When I said ‘everyone knows what a Tassie tuxedo is’, I should confess that the first I heard of this wonderful concept was during the run-up to the recent state election when on a chilly April day Premier Gutwein made a campaign pronouncement dressed ‘informally’, according to The Australian, in a Tassie tuxedo – a puffer jacket. 

The Premier’s garment was sleeveless, but here’s the question:  is the Tassie Tuxedo necessarily sleeveless?  At least one reader says so, but he was probably going by what the Premier had on that day.  Normal tuxedos have long sleeves, so my money’s on either long or short for the Tassie variety.  But I’m open to reasoned debate on the subject.

Kiwi Samsonite.  I first heard this from a bloke who works as a baggage handler at Tullamarine Airport.  It’s those lightweight plastic zip-up bags, usually patterned in pale tartan, and coming in a variety of sizes.  I won’t speculate on how or why such a useful and inexpensive item got that name.  This is an inclusive and respectful column after all. 

Kiwi Samsonite

The bachelor’s handbag.  That’s the small clear plastic heatproof bag, with convenient hand-holes at the top, in which a person, possibly male, possibly young, possibly not having someone at home to make him a cut lunch or a nice dinner, takes home a barbecued chicken from the supermarket.  (It’s a pity the Urban Dictionary misspells the word bachelor with a t before the c.) 

Bachelor’s handbags

In similar vein we have the bogan’s briefcase, and I am indebted to the reader who first alerted me to the existence of this wonderful nickname for a wine cask. 

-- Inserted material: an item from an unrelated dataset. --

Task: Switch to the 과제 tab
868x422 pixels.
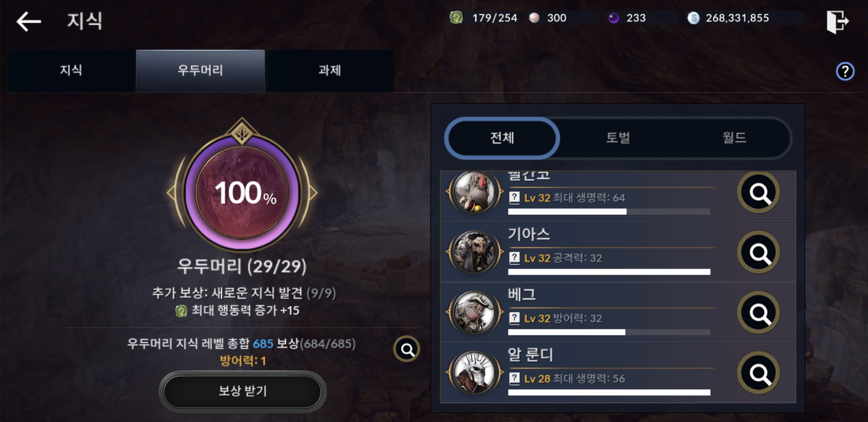Action: click(329, 71)
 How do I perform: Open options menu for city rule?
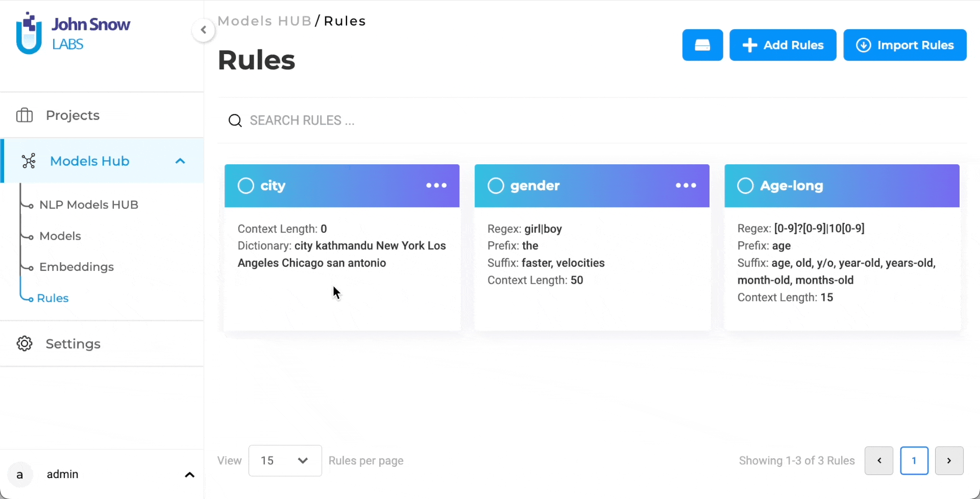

I came across another absolute corker, coined recently by historian David Clune.  He says when the NSW Labor Party split during World War I over the conscription issue, English members left and the working-class Irish took control.  They liked to do things their own way, to put it politely, leading to the tradition of favours for mates, backhanders and rorts which has plagued NSW Labor governments ever since.  Anyway, Clune dubbed this Irish element the Murphia.  Isn’t that gorgeous?  Whether it survives and thrives in Australian speech, like rort itself has done, remains to be seen. 

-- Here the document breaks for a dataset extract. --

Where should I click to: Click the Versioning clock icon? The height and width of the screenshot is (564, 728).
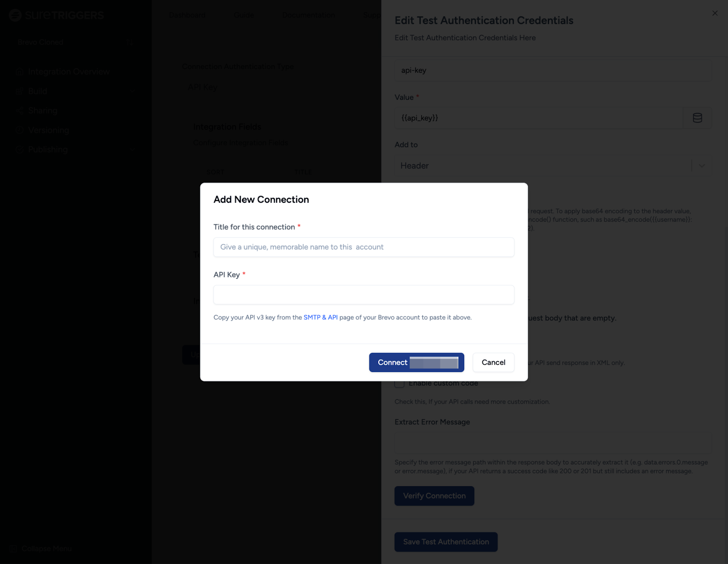point(19,130)
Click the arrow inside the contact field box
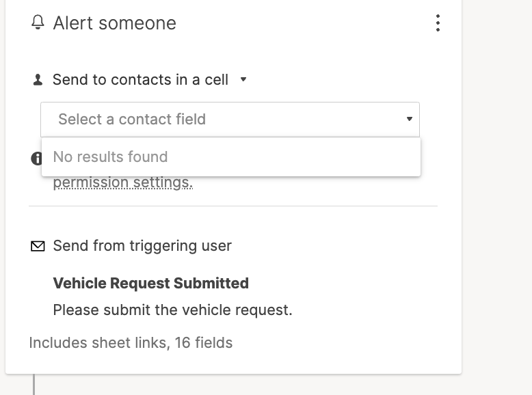This screenshot has height=395, width=532. point(410,119)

Rort is a significant Australian word, dating from between the wars.  It came from the word wrought, meaning ‘worked into shape’, as in wrought iron, the connection being that a rorter ‘works’ his victims.   So rort became a noun meaning ‘scam’ or ‘trick’, and is active as a verb too, as in when you rort the system.

So not all old Aussie slang is doomed to extinction.  Bonzer cobbers might be dead, but the sickie, like the rort, is notably alive and well.  I wonder:  is the enduring popularity of these two slang words down to the fact that they reflect something irrepressibly larrikin or downright dodgy in Australian native culture?  Your thoughts welcome.    

The sickie is not part of Japanese culture, it seems.